Disability Tax Credit and Benefits for Chronic Inflammatory Demyelinating Polyneuropathy (CIDP)

Introduction

CIDP is a neurological disease that is shown by weaknesses and issues with sensory functions in both the legs and the arms. The disorder is fairly common, and it occurs in young adults, as well as in men more so than in women. It presents as numbness and tingling, before developing into the weaknesses of the arms and legs. Plus, CIDP is closely related to its similarly-abled disorder, Guillain-Barry Syndrome, and is typically known as the chronic counterpart of the acute disorder.

CIDP cannot be cured, but its symptoms can be treated so that people who experience the disorder can live a relatively normal and stable life, even while dealing with issues related to the disease throughout their lives.

Causes

CIDP is caused by damage to the myelin sheath, which is a fatty covering, which wraps around and protect nerve fibers throughout the body. When the myelin sheath is damaged in this way, nerve fibers are exposed and people become susceptible to nerve damage throughout their body as a result.

It is a neurological disorder, meaning its causes can seriously affect many normal day to day bodily functions, including movement, mobility, and dexterity issues, and people dealing with CIDP often undergo significant physical problems and difficulties as they deal with the disorder.

Symptoms

CIDP can present as many different symptoms, including tingling and numbness, which typically begins in the toes and fingers, and works its way across the arms and legs over time. Additionally, CIDP involves weakness of the arms and legs in an unexpected and often strong fashion.

Other symptoms include the loss of deep tendon reflexes, abnormal fatigue among typically young and active people, and abnormal sensations throughout the body that are mysteriously reported without a cause.

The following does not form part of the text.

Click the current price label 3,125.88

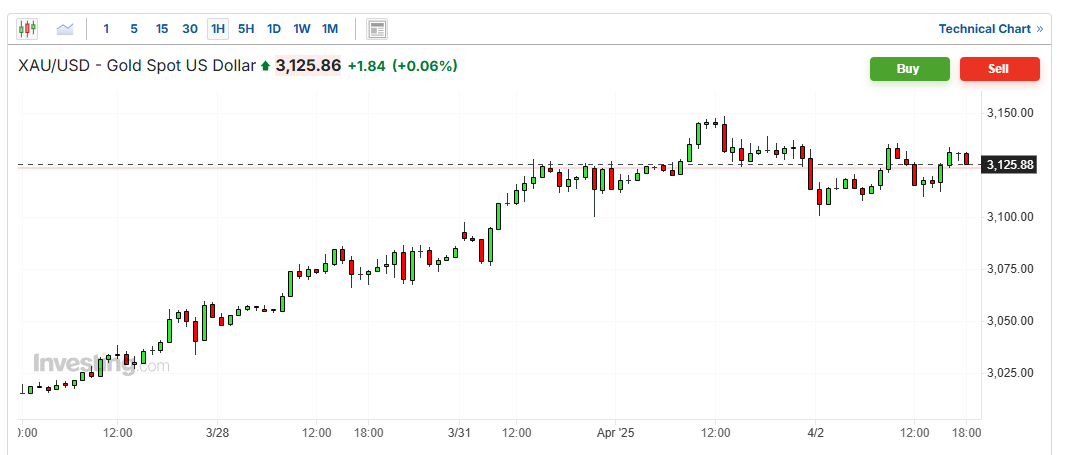[1009, 164]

CIDP typically involves young men, and young adults, and affects men more so than it does women, though women are also affected, too. People who are affected by CIDP have the opportunity to live a normal life, but treatment can be followed with relapses when gene therapy does not work permanently.

Nevertheless, the prognosis for CIDP varies widely among different patients, as the medical community uses a variety of cutting edge gene therapy and plasma treatments to regenerate genes and improve the prognosis for people involved with the disorder. Patients can expect to live a full, fulfilling life while under care.